● **Data to process**:
▼▼▼

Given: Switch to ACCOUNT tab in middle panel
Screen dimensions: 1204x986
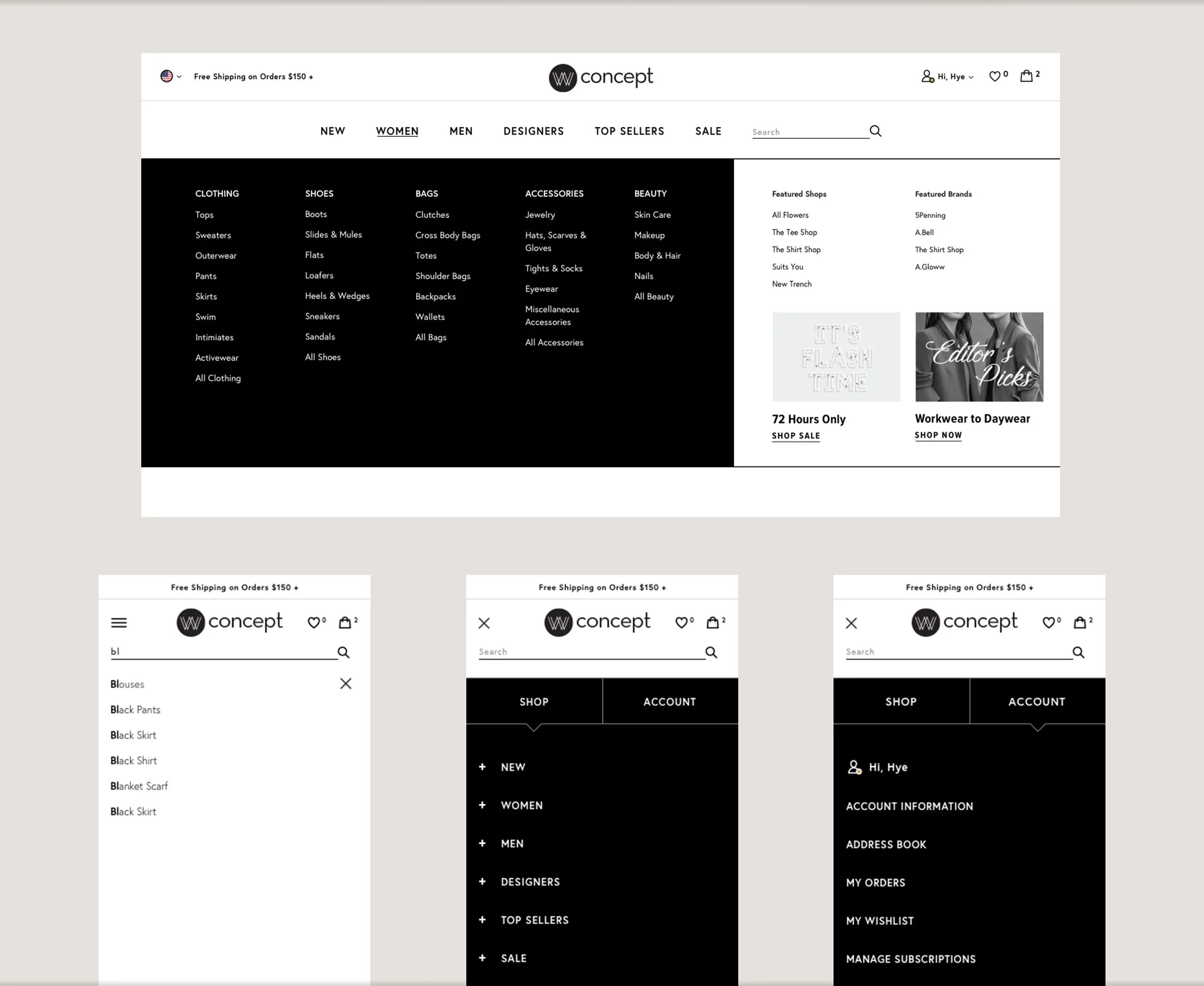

▲▲▲
▼▼▼

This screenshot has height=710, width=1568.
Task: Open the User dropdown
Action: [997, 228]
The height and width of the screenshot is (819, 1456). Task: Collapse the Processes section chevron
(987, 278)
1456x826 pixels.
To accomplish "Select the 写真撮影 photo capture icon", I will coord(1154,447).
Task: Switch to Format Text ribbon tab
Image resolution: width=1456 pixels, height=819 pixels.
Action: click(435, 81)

▲▲▲

● **How to complete this task**:
Lines holding the word "Switch" should be copied from the entries above.

● **Answer for this exercise**:
Given: Switch to ACCOUNT tab in middle panel
Task: Switch to Format Text ribbon tab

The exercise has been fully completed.